The big development in terms of new entrants is pension fund money. The pension funds have set up direct investment arms that now view contracted power projects as an acceptable form of long-term infrastructure investment, and we are seeing lots of that money coming in directly.

MR. MARTIN: Can pension funds really play in a renewable energy market that is so heavily tax driven? They have no tax base against which to use the large government incentives for these projects.

MR. BRANDT: We are working on a structure with a major utility that will provide tax equity alongside the pension funds, and we think the answer is yes, but it is not an easy thing unless you bring your own tax equity.

MR. MARTIN: Let’s drill down further into particular market segments. Who are the major potential buyers or equity investors in the wind sector?

MR. BRANDT: I don’t know is who is really psyched about holdco equity in wind these days. There are some people, who happen to be based in Juno Beach, who would love to consolidate the business if they can buy everything at a discount, but the Europeans with satchels of money who were coming over in 2006 and 2007 have not been as interested more recently in buying portfolios of undeveloped projects.

MR. MARTIN: It seems like the Spanish, Portuguese and Italians are having to conserve cash.

MR. BRANDT: We see the same thing. When we see some of the banks from those countries fund deals out of their South American branches, it is a sure sign that the environment has changed. You mentioned the Chinese. We continue to see the Chinese as players, although they have not closed much and our experience has been that they are still more in a looking mode. The single biggest buyers currently continue to be the private equity funds.

MR. MARTIN: Two of you said you expect the solar market to be hot. Who will be the buyers in that market?

MR. BRANDT: Some manufacturers are buying unbuilt solar projects as a strategy of vertical integration and as a way of deploying product. Otherwise, you have a rational market that is trying to buy to a return and trying to build scale into these businesses. You have some people, like AES Solar and some very well-capitalized companies, that have done it over in Europe and are now trying very hard to diversify in the United States.

MR. MARTIN: Dan East, you are with a private equity fund, and Charlie Costenbader, you are backed by private equity money in a sense. How do private equity funds play in a sector when the yields for developers seem to be in the high single digits?

MR. EAST: We are focused on putting our capital to work in the development stage where there is a higher return commensurate with the higher risk, but then using our experience and skills to manage the risk.

────────────────

REQUESTS >>
1 – In the panel discussion, repeat word for word the passage that begins at "MR. BRANDT: We are" and stops after "to conserve cash.".
2 – Say whether each statement agrees with the panel discussion, answering yes or no and quoting the words that decide it: (a) Private equity funds are currently the single biggest buyers in the wind sector. (b) The Chinese have closed a large number of deals. (c) Mr. East's fund puts its capital to work in the development stage.

COLLECTED DATA >>
────────────────

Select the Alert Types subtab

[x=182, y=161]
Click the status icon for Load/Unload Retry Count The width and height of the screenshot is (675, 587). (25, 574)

────────────────

SOLVED TASKS >>
1 –
MR. BRANDT: We are working on a structure with a major utility that will provide tax equity alongside the pension funds, and we think the answer is yes, but it is not an easy thing unless you bring your own tax equity.

MR. MARTIN: Let’s drill down further into particular market segments. Who are the major potential buyers or equity investors in the wind sector?

MR. BRANDT: I don’t know is who is really psyched about holdco equity in wind these days. There are some people, who happen to be based in Juno Beach, who would love to consolidate the business if they can buy everything at a discount, but the Europeans with satchels of money who were coming over in 2006 and 2007 have not been as interested more recently in buying portfolios of undeveloped projects.

MR. MARTIN: It seems like the Spanish, Portuguese and Italians are having to conserve cash.

2 –
(a) Yes: "The single biggest buyers currently continue to be the private equity funds."
(b) No: "they have not closed much and our experience has been that they are still more in a looking mode."
(c) Yes: "We are focused on putting our capital to work in the development stage where there is a higher return commensurate with the higher risk"